Data records:
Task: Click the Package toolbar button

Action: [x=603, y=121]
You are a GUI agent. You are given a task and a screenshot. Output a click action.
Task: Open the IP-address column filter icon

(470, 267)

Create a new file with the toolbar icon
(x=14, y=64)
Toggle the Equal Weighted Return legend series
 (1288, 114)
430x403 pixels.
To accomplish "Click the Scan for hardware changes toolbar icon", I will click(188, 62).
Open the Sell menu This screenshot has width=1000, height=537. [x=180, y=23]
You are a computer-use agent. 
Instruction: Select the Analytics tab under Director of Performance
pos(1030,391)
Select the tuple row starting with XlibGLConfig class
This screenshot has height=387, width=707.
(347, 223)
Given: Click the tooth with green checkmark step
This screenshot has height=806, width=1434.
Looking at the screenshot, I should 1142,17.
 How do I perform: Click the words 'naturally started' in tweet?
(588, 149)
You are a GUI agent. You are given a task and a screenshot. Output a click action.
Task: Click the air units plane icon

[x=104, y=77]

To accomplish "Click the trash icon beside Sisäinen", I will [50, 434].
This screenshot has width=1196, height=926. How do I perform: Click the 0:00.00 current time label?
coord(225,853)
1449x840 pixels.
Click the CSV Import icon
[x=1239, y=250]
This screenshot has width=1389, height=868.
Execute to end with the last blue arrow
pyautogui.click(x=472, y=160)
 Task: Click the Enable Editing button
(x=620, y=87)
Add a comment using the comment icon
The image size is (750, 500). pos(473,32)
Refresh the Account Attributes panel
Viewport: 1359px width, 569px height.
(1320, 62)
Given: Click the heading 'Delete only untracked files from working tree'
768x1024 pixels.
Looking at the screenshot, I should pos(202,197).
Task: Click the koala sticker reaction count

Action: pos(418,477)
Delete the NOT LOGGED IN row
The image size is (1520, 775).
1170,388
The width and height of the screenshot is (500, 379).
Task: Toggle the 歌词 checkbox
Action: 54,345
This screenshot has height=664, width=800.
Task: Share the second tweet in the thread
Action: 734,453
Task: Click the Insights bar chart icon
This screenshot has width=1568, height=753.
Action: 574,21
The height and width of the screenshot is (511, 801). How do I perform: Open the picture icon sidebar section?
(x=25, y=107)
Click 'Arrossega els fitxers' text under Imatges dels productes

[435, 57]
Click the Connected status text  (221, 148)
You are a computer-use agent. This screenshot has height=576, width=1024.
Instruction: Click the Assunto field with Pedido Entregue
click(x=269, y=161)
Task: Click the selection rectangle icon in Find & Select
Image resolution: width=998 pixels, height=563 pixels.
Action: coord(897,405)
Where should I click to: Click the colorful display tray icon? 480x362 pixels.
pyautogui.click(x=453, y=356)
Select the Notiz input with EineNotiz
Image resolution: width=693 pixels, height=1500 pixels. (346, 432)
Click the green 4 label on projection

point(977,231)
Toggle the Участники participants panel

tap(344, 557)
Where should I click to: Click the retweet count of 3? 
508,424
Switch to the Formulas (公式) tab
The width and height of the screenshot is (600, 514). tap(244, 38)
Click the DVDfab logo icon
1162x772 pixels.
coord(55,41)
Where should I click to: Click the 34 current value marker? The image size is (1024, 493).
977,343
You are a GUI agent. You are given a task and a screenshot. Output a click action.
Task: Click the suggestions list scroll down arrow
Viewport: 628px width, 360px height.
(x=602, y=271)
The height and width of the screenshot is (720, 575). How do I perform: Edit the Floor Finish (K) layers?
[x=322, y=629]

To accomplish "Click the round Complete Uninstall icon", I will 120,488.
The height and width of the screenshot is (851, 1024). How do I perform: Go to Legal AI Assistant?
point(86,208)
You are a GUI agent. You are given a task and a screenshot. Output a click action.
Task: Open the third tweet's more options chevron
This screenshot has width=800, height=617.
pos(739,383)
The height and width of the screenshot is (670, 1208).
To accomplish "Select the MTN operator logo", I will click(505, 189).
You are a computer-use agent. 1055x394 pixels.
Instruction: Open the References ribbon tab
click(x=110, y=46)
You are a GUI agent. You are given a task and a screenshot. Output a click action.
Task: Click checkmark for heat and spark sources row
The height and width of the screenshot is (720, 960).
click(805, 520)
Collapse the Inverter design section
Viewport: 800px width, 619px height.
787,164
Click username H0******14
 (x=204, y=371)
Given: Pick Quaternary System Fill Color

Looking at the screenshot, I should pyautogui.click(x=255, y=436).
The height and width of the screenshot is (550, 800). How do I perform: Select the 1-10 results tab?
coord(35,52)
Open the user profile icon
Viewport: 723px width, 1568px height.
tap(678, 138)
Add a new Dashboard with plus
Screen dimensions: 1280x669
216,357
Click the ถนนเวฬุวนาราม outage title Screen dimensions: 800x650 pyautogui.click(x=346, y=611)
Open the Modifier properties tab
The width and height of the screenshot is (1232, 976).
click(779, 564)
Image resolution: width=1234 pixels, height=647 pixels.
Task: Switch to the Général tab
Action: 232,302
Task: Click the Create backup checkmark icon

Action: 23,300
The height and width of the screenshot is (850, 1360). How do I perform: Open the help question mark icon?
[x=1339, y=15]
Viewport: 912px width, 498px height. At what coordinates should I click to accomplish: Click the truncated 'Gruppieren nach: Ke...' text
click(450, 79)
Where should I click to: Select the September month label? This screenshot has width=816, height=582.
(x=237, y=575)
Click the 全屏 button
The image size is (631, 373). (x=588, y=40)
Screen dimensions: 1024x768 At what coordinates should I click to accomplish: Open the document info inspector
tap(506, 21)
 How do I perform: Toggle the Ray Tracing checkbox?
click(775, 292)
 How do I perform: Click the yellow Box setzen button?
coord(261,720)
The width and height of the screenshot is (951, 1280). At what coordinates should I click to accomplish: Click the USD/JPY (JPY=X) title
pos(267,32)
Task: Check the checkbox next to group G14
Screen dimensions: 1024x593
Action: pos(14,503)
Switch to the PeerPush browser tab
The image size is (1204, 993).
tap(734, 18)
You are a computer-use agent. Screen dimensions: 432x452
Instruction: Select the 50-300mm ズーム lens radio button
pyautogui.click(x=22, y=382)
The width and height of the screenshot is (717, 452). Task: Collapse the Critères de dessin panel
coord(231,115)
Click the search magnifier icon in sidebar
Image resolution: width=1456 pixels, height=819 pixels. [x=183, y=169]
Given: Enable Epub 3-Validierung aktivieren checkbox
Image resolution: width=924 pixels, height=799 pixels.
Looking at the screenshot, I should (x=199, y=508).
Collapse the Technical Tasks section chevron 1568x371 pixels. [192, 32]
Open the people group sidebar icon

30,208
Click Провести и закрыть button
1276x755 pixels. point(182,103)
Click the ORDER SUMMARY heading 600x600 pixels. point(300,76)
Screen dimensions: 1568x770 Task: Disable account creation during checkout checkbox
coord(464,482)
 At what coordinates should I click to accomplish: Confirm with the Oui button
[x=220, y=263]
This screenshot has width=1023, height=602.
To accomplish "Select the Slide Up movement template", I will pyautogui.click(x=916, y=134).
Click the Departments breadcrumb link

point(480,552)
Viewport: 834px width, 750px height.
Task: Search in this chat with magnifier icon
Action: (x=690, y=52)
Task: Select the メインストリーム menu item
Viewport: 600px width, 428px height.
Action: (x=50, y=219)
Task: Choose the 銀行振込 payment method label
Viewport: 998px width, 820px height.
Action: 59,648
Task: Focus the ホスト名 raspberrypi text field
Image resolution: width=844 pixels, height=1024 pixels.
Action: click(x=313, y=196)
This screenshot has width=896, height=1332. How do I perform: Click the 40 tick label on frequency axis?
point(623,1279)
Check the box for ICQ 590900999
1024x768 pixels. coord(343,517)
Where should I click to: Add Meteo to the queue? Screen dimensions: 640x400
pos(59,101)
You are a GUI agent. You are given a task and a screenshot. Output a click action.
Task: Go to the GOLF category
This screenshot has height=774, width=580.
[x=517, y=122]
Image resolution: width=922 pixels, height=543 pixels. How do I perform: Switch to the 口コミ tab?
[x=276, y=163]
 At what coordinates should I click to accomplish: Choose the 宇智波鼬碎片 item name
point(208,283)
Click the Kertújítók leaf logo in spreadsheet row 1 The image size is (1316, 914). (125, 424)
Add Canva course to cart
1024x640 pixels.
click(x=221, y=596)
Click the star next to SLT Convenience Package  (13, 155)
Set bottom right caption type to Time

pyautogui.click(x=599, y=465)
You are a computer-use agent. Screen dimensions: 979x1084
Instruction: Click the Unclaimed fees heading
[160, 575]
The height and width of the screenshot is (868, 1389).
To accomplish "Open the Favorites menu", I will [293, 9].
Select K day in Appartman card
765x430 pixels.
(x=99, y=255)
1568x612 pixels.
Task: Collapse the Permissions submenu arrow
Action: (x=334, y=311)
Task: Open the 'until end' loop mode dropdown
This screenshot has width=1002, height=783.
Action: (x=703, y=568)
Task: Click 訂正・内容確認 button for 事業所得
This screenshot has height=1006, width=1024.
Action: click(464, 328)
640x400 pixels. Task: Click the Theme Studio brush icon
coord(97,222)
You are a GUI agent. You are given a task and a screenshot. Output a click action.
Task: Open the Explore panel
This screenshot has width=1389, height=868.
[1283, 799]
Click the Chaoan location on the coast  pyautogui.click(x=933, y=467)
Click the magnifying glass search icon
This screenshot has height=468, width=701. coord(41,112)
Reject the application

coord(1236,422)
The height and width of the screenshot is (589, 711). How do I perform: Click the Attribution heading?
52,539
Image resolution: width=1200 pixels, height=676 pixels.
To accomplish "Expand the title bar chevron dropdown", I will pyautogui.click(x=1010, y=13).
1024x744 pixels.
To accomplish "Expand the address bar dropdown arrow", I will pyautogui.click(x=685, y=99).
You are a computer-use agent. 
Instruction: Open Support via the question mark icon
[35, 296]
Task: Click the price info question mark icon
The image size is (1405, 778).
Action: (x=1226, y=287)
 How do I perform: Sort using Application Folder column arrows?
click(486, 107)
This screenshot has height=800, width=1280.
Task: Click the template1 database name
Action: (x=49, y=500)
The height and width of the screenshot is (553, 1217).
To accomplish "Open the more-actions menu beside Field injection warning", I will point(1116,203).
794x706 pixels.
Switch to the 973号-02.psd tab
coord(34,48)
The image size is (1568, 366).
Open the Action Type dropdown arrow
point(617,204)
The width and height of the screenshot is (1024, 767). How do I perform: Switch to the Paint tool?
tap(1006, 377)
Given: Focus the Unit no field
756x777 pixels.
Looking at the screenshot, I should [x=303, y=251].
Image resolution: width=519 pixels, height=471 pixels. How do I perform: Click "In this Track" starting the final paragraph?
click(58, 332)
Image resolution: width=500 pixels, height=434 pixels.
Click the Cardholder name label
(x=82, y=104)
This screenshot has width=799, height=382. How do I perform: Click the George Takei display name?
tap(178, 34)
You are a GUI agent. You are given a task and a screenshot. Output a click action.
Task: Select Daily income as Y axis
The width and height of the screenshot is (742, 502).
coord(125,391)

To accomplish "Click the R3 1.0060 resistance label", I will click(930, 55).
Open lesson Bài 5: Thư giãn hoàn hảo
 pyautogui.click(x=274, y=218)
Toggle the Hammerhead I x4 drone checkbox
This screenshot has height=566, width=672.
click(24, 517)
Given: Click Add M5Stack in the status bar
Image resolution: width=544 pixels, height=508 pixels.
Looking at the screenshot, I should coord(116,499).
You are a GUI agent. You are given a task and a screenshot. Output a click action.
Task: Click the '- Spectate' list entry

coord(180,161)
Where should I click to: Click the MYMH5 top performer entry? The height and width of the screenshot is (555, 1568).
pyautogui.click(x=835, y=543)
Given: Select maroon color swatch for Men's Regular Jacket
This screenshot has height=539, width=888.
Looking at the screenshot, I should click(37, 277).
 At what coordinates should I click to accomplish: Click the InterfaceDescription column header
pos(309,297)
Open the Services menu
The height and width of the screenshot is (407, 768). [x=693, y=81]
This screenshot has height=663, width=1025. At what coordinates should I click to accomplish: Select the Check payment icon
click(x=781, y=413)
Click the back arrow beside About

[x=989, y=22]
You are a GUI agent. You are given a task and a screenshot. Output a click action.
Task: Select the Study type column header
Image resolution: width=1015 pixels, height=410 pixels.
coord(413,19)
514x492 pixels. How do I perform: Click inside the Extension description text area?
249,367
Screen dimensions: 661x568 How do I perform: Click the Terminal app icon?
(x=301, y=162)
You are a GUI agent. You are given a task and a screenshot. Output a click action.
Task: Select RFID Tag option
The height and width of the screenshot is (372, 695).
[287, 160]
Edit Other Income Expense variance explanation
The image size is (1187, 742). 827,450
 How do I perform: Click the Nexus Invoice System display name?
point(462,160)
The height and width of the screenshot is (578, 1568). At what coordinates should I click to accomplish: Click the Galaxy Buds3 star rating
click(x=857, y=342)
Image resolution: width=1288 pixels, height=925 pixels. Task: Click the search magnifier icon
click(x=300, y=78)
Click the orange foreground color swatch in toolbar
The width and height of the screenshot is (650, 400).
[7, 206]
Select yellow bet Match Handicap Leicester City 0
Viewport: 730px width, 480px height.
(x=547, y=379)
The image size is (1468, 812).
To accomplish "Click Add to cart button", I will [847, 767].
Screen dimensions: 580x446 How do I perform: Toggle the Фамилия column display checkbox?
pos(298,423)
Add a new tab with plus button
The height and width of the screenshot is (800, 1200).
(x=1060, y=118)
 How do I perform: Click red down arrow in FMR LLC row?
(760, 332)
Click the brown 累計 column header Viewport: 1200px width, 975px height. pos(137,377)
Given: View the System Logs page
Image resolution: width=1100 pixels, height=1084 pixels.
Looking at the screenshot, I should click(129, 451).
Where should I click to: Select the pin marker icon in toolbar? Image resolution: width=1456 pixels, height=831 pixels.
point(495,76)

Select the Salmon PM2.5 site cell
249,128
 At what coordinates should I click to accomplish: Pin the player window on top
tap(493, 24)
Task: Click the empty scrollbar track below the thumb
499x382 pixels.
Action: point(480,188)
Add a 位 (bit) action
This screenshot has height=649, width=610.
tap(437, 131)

» **Your instructions**: From the records above, copy each line in which the string "status" occurs.

» **Exercise result**:
Click the Connected status text  (221, 148)
Given: Click Add M5Stack in the status bar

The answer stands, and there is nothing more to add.